The distribution used to create this noise can be Guassian because this can often work. But in order to handle all situations, we should utilize other distributions that provide more noise and/or more complicated like Laplace (Exponential) as noted in the previous slide
Windows Live User Data Application
Windows Live can use the above data to provide customizable experiences for their users and understand how visitors are using these services.
Microsoft is able to offer services like Search and Messenger at no charge to the consumer because the services are ad-funded, including ads that are targeted to be more relevant to the consumer.
As the data is accumulated, it becomes easier to segment the population and potentially better identify individual users without directly using personally identifiable information.
Potential Issues
As noted above, the Windows Live user data has enough specifics to allow us to identify a web site visitor even through the aggregations.
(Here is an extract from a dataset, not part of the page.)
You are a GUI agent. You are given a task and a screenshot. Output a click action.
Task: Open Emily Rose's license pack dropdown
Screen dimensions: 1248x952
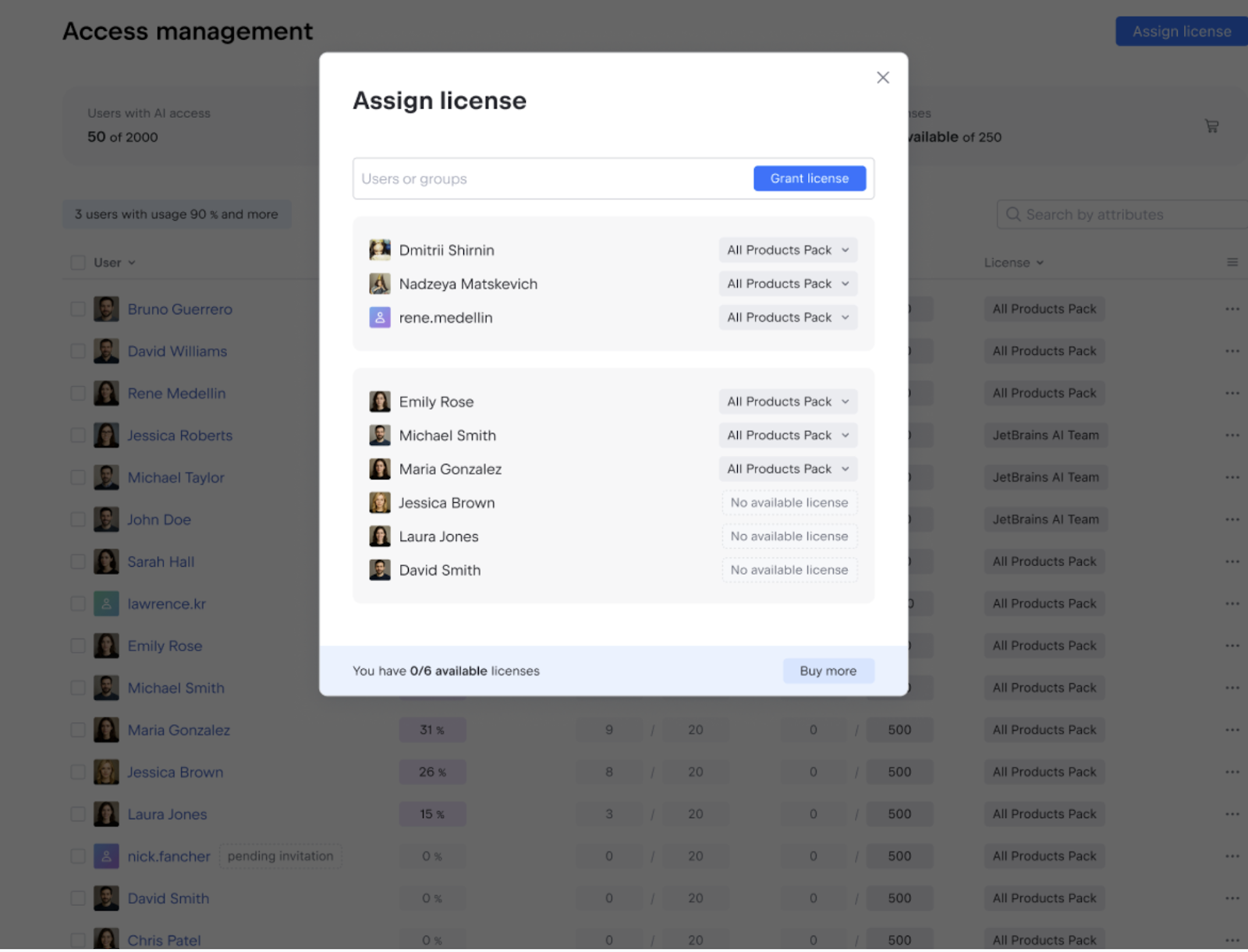click(x=788, y=402)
We need to worry about standard privacy issues:
Identity theft
Fraud
Bad press (e.g. AOL releasing search queries which ended up being revealing of their users)
If user expectations about privacy are not satisfied, consumers may no longer trust the services that we are so willing to provide.
For example, reviewing the country Afghanistan, the “Unknown” value is 121561 in one case and 121599 in another. Because of the random noise, we do not know what the “real” value is.